Ebola Scare Pushes India-Africa Summit to 2015

MEA spokesperson Syed Akbaruddin announced the postponement of the India-Africa Summit till 2015, but did not cite any reasons.
Ebola Scare Pushes India-Africa Summit to 2015

NEW DELHI: Wary of an Ebola outbreak in India, the Ministry of External Affairs has postponed its biggest outreach event for Africa. The India Africa Forum Summit (IAFS) slated for December 2014 has been postponed to next year.

After the last two editions were restricted to a little over a dozen countries, the newest version of the IAFS was going to be the most ambitious with invitations to be sent out to leaders of 54 countries.

On Saturday, MEA spokesperson Syed Akbaruddin announced the postponement of the India-Africa Summit till 2015, but did not cite any reasons for the change of plans.

But sources told The Sunday Standard that the decision has already been taken to postpone the summit due to the Ebola epidemic  “MEA had forwarded the proposal about two weeks ago,” said a senior official, who added that the PMO finally approved the postponement earlier last week. “The postponement is only due to Ebola,” he added.

While the date had not been officially announced, it was mentioned in an answer given in parliament in July. “Hon’ble Prime Minister has approved 4th December 2014 as the date for the third India-Africa Forum Summit,” External Affairs minister Sushma Swaraj had said in a written reply in Rajya Sabha on 31 July.

There were fears that the Ebola crisis would stop participation from seven countries due to travel restrictions.
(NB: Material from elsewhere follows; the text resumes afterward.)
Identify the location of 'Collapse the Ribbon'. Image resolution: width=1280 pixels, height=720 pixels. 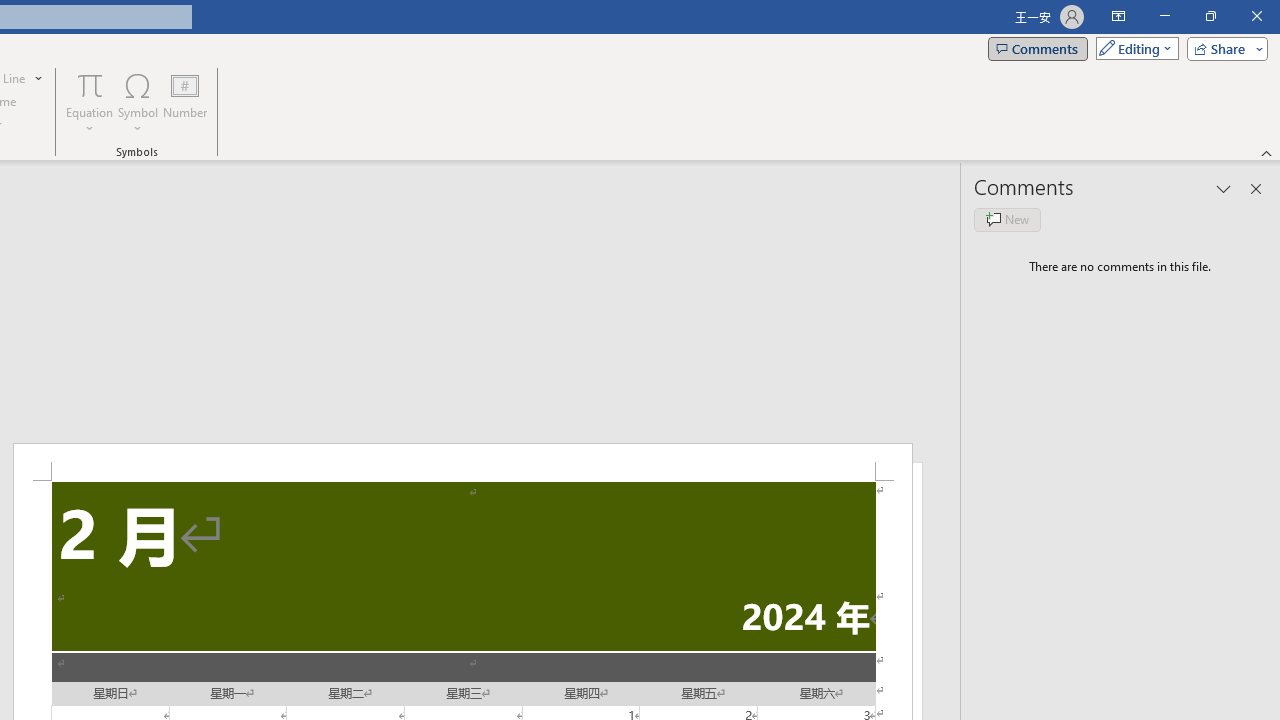
(1266, 152).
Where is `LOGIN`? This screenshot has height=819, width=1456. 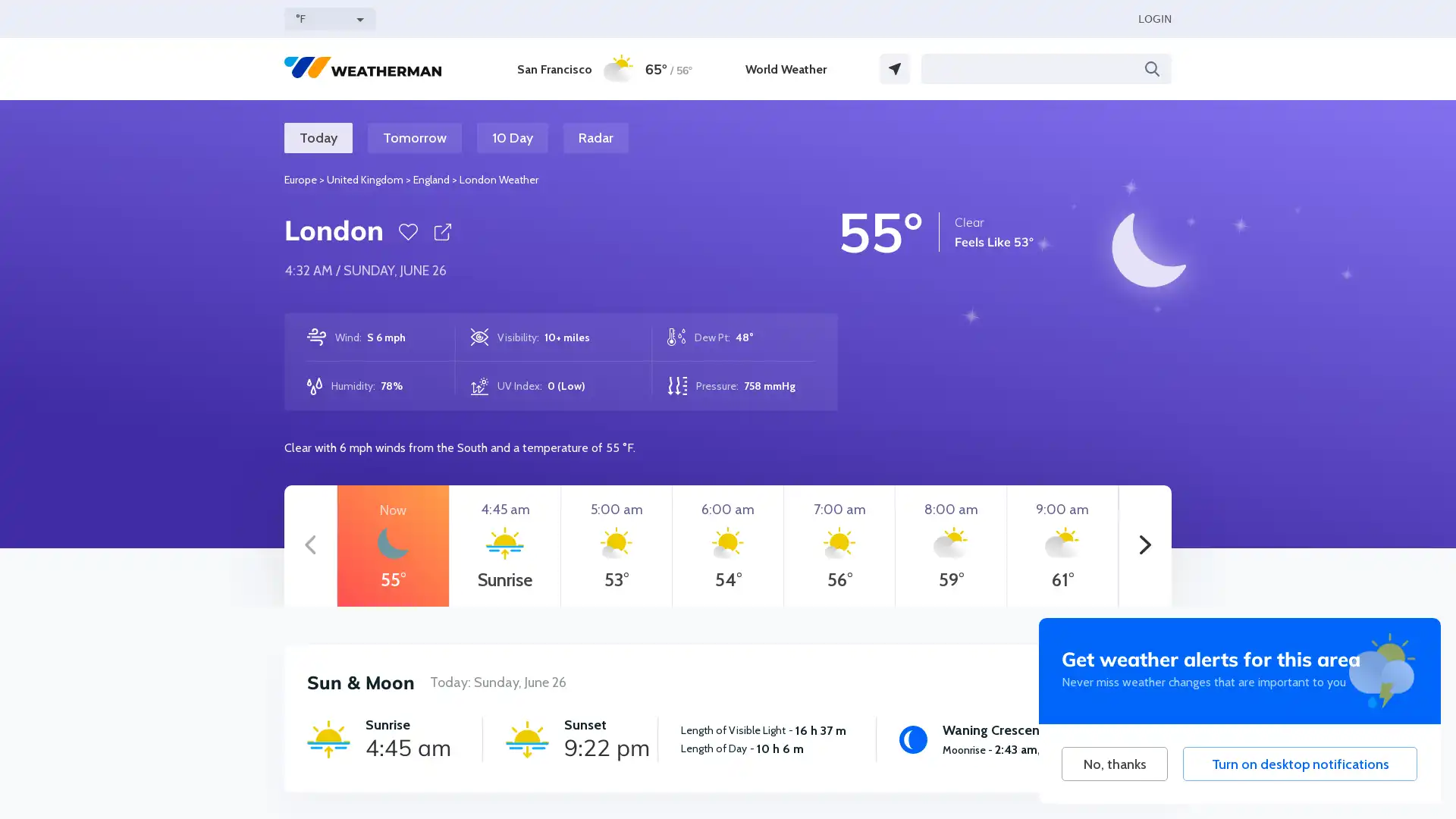 LOGIN is located at coordinates (1153, 18).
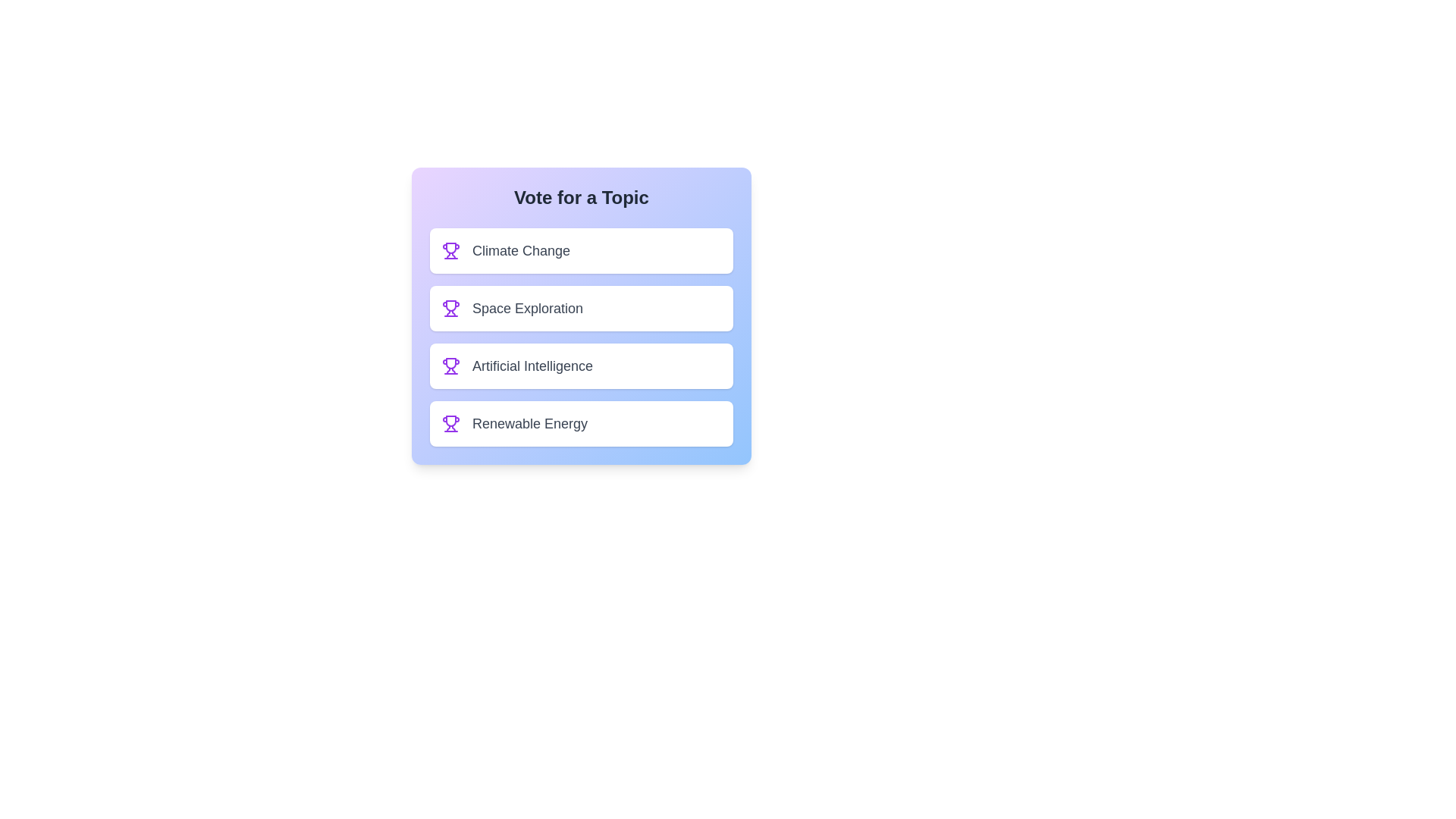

While Sierra Leone, Guinea and Liberia have seen the maximum number of cases, there have also been reports of new transmission from Nigeria and Senegal. Besides, Benin, Burkina Faso, Cote d’Ivore, Guinea-Bissau and Mali are being actively monitored as they neighbour the areas of transmission.

“If we are planning such a big event, we should try to ensure the maximum participation,” he said. If the event went ahead as scheduled, officials were also not sure that there were enough quarantine facilities to isolate “high-risk” travellers with symptoms, especially with WHO and UN warning of a sharp upward trend in the crisis.

Over 5,500 people have been infected worldwide and more than 2,500 have died of Ebola, but international agencies term these figures as highly underestimated. At the emergency session of the UN Security Council, WHO director general termed the Ebola crisis as the “greatest peacetime challenge that the United Nations and its agencies have ever faced”.

According to the last bulletin issued by the Indian health ministry, 936 passengers were currently being tracked by the health ministry’s integrated disease surveillance project, while 17,075 passengers have been screened so far.

While a new date for the IAFS is yet to be fixed, the government is looking at a possible window in February. The delay also gives ample time to the organizers to put up a better show, as otherwise there would have been little time to prepare for the phalanx of leaders and officials to descend on India from 54 countries—the largest number since the Non-Aligned Summit in 1983.